### 练习目标
在这篇关于电影《怪谈》的影评里，为这部电影配乐的是谁？
-------- 练习文本
严格讲来,《怪谈》并不能被定义为一部恐怖电影,它是一部志异片。小林正树选择了四个故事,每个故事都具有浓烈的东方神秘主义色彩。《黑发》讲述死去的妻子凭着自己的黑发杀死负心的丈夫;《雪女》则记载了雪夜的精灵化身为人的故事;《无耳的芳一》本是大家极熟悉的传说,战败的平家的残余皆自沉于苍茫的大海,却依靠魂魄去请人演奏那段凄凉的往事;最后一个故事则刻画出了茶杯中的魂灵,以及一个略带疑问的结局。(那本是指向原作者的)
当时正是日本电影的黄金年代,《怪谈》也获得了当年戛纳的评审团大奖。凡是观赏过此部影片的观众,恐怕都被电影中的古典之美深深得吸引。小林正树运用了罕见的宽屏效果,这样便使得《怪谈》不仅仅是电影,而且成为了一副流动的画卷。我们所得到的每一个镜头,都似乎充满着日本绘画的美感。《雪女》一篇中那阴郁的天空,仿佛就是用墨笔绘制的背景;而《芳一》篇中那场悲壮的坛浦会战,也好像同那幅画合二为一了。
《怪谈》尽管是在志异,但是它的基调却始终是典雅纯正的。我们在电影中见到的是日本的古典之美,这种美感不仅通过建筑服饰这些外在的事物表现出来,也经由人物的言谈举止得到体现。我们能看到小林正树在构图上所青睐的对称性,这些都使得电影古朴而雅正。
有人曾经指出像是黑泽明小林正树等导演的西方性:他们的电影手法都受到西方的影响。我疑惑的是:电影诞生于一个全球化的年代,所谓的西方性东方性是不是仅仅是一种定义上的故弄玄虚呢?在我看来:电影本来就是一项全球的事业,她所依赖的正是人类情感以及理性的共通点。交流或者是可能的,但是严格的范围划分则是不适合的。我们看一下“黑发杀人”的片段,这一段落是非常成功的:场面的控制,摄影机的移动,演员的表达,以及音乐的衬托,都是如此动人心魄。丈夫挣扎着向外逃出时,摄影机故意倾斜了一个角度,并且缓慢地移动着。当我看到这个镜头时,我一瞬间感受到了恐惧:这正是对人类梦魇的一种完美表达。若是将这种拍摄手法归结为“西方化”的手段,岂不是滑稽得很?
上文稍微提到了《怪谈》中的音乐,给电影配乐的是武满彻。这位大师正给电影最好的注解:武满彻不仅用日本传统的音乐来配合电影画面的古典之美,而且更利用了一些夸张的自然之声来增添电影的诡异气氛。《黑发》篇中那纺车的声响以及木材断裂的声音,也运用得恰到好处。
----------------
-------- 练习数据
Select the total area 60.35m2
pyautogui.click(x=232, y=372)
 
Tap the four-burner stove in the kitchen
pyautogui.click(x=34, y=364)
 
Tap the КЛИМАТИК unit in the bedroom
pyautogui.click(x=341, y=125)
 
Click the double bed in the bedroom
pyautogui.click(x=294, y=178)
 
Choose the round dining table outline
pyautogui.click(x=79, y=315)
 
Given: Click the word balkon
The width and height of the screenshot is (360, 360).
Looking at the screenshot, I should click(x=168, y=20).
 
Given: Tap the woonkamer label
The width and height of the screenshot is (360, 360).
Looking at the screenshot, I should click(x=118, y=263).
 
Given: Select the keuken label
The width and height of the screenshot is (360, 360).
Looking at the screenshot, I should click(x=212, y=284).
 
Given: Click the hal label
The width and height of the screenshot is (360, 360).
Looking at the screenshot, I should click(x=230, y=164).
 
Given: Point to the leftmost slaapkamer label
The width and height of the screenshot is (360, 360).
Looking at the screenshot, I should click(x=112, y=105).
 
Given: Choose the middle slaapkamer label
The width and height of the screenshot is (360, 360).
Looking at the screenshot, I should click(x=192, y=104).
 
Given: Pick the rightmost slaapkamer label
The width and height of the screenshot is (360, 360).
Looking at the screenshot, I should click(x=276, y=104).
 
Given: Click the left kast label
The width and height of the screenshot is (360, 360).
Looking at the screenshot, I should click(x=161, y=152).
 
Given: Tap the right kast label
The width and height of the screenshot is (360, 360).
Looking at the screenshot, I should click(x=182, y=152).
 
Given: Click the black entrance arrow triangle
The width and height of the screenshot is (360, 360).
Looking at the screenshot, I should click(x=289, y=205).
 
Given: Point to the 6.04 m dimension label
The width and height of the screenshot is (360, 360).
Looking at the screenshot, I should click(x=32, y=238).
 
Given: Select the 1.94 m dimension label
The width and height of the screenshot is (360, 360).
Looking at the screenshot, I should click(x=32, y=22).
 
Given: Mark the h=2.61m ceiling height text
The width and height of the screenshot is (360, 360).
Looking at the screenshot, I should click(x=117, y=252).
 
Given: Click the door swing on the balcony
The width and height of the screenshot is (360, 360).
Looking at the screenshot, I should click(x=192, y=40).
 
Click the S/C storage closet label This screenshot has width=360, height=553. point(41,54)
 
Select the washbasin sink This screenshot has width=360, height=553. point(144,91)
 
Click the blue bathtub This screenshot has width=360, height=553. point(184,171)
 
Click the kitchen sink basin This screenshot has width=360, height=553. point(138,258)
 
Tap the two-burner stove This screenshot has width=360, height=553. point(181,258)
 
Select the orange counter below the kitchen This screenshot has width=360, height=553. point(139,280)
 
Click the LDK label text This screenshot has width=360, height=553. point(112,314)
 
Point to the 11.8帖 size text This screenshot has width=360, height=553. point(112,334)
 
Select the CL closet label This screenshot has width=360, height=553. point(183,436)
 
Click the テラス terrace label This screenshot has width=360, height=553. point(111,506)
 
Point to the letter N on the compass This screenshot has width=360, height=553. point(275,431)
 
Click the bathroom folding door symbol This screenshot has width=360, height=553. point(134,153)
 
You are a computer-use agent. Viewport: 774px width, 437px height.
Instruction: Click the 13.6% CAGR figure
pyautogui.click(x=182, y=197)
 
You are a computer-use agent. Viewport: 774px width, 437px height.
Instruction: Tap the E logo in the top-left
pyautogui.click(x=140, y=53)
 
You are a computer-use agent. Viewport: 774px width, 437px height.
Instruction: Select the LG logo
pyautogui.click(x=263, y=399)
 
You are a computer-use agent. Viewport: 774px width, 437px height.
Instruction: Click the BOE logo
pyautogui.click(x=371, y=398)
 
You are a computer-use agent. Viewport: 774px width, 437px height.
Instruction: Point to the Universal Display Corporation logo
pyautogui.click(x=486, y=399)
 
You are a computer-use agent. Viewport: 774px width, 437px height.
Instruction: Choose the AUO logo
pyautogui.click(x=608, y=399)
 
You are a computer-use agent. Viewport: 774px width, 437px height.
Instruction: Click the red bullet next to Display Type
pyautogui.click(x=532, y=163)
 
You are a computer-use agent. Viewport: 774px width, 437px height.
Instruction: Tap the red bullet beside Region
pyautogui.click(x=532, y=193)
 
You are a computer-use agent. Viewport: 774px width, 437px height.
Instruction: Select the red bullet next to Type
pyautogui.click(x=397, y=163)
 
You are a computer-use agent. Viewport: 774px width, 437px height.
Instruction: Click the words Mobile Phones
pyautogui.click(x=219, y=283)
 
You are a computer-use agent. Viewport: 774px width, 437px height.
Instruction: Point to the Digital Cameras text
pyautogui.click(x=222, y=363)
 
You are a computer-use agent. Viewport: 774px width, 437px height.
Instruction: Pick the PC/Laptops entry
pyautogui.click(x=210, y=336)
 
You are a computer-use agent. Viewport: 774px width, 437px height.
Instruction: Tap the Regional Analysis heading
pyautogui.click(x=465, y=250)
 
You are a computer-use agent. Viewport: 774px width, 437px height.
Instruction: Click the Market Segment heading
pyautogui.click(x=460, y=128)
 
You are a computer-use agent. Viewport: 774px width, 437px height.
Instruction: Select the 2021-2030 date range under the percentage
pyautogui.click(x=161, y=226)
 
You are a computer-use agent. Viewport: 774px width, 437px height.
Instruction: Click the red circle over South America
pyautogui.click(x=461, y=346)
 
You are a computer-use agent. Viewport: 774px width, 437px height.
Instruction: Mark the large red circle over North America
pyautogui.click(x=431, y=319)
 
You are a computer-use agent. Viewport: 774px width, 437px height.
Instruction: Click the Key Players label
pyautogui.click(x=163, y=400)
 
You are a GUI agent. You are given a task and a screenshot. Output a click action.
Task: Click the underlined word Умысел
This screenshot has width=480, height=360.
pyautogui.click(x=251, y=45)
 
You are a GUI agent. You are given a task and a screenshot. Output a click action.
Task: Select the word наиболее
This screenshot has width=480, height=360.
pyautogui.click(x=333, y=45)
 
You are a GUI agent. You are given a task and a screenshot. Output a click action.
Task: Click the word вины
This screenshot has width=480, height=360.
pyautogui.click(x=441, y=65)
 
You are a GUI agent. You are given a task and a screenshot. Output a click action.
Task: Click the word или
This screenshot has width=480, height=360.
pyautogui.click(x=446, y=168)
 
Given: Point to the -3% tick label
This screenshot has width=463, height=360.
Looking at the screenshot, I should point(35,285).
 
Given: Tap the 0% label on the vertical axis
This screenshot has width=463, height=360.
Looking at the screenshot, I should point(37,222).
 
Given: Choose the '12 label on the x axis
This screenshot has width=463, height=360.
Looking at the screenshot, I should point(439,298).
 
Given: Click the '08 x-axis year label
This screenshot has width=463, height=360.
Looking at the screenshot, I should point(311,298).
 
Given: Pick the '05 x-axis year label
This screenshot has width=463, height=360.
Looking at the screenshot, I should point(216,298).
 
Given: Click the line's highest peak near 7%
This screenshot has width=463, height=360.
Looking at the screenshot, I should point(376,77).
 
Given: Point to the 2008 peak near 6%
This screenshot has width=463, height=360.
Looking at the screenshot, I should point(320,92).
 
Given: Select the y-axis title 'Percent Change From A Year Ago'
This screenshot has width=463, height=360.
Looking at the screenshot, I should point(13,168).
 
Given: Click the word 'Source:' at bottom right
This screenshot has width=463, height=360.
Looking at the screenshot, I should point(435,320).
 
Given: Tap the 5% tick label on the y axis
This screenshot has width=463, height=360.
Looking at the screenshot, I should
----------------
### 参考答案
武满彻。